Criterion C: Focus and organisation (5 marks)
5 out of 5: This is a well balanced essay, characterised particularly by its careful and methodical development of an argument. The top mark here often reflects capacity for independent control of a line of thought - the sense that a line of enquiry actually goes somewhere, and this very much a characteristic represented here.
Criterion D: Language (5 marks)
5 out of 5:
This is well written and articulate. Two or three sentences could have been more controlled in terms of syntax, but these do not detract from an overall mature command of language.
Marking Criteria (new)
Criterion A: Knowledge, understanding and interpretation (5 marks)

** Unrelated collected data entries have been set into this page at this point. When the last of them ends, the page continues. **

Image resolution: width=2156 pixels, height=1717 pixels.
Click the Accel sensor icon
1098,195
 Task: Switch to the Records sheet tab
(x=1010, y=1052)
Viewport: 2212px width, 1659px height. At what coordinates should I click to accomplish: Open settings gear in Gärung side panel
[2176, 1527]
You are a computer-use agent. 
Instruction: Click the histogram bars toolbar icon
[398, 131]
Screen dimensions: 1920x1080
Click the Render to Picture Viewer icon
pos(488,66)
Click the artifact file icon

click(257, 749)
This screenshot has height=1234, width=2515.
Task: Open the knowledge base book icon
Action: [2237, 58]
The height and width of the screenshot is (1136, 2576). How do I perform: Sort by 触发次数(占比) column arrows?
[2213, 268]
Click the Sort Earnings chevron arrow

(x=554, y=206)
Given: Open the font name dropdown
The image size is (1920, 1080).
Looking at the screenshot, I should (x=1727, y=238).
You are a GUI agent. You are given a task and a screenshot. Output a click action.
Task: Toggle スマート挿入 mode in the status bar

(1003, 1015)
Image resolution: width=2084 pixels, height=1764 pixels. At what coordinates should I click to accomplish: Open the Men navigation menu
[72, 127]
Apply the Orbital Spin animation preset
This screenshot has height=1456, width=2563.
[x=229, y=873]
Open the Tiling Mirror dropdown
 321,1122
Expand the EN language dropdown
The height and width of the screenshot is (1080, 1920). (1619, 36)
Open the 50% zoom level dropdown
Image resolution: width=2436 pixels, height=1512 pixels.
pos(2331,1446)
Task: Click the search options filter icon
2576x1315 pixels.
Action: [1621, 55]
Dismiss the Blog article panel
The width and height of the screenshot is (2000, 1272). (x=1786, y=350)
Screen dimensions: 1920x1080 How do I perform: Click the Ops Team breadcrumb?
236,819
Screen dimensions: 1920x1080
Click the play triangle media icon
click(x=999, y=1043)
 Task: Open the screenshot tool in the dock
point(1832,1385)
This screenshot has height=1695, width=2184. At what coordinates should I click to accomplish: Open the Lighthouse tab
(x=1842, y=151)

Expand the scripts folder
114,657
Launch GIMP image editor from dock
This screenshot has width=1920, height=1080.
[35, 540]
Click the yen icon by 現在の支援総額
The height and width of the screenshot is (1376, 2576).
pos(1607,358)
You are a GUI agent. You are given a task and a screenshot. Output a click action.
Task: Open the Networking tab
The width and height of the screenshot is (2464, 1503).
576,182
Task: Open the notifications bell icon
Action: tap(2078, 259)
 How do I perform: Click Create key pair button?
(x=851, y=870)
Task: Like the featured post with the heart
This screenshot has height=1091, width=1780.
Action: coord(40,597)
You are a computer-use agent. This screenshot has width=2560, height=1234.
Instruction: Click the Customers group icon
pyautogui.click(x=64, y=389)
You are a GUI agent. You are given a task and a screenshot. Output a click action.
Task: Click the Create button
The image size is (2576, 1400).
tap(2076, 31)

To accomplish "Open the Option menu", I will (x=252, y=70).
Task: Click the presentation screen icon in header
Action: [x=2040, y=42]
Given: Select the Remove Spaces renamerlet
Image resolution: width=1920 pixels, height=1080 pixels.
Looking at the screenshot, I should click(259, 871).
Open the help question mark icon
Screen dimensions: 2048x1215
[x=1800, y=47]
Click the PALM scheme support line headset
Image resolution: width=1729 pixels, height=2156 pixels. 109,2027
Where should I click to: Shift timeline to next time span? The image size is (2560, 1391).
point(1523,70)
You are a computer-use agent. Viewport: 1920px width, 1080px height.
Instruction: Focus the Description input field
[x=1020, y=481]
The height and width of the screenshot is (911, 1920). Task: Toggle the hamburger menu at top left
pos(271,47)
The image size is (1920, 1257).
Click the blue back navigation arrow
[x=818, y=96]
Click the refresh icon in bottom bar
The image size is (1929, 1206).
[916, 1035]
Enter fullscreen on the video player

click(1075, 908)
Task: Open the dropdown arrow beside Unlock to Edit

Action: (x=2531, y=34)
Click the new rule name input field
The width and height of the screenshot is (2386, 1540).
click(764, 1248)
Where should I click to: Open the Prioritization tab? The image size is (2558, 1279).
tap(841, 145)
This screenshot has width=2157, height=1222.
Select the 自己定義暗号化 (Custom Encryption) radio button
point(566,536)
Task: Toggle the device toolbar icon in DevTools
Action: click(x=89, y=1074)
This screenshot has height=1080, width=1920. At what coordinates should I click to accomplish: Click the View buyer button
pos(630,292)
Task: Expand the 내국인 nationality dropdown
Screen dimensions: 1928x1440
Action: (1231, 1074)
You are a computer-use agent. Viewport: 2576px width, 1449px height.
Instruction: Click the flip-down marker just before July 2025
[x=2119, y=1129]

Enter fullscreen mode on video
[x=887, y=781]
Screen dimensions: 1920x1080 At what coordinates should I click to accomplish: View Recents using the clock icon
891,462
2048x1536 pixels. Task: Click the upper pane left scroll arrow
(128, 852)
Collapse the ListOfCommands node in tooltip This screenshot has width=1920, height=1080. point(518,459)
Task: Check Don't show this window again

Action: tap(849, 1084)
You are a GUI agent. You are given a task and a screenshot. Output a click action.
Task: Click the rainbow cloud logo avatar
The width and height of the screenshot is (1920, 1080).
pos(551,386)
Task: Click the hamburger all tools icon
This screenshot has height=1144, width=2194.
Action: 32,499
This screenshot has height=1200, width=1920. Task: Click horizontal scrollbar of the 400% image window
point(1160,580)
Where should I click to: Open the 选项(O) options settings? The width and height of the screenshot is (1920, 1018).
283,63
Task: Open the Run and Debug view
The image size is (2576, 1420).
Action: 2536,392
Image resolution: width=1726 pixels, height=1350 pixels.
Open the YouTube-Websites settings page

5 out of 5: This is a sophisticated, perceptive response to the question. The candidate writes with intelligence about the subject of power - comparing the two texts in a way that shows thoughtful engagement with each, ultimately coming to a compelling and convincing conclusion.
Criterion B.1: Analysis and evaluation (5 marks)
4 out of 5: There is plenty of reference to literary features, as well as analysis of their impact or effect. A mark of 5 might well have been justified, but there is arguably room for more frequent analysis of craft - and sensitivity to the way it represents, as well as describes issues associated with power.
Criterion B.2: Comparative Analysis (5 marks)
4 out of 5: Other than the idea that both texts depict a “predator-prey” dynamic, not many authorial choices were explicitly compared. The power dynamic of the two works could have been unpacked more specifically.
Criterion C: Focus and organisation (5 marks)
5 out of 5: This is a well balanced essay, characterised particularly by its careful and methodical development of an argument. The top mark here often reflects capacity for independent control of a line of thought - the sense that a line of enquiry actually goes somewhere, and this very much a characteristic represented here.
Criterion D: Language (5 marks)
5 out of 5: This is well written and articulate. Two or three sentences could have been more controlled in terms of syntax, but these do not detract from an overall mature command of language.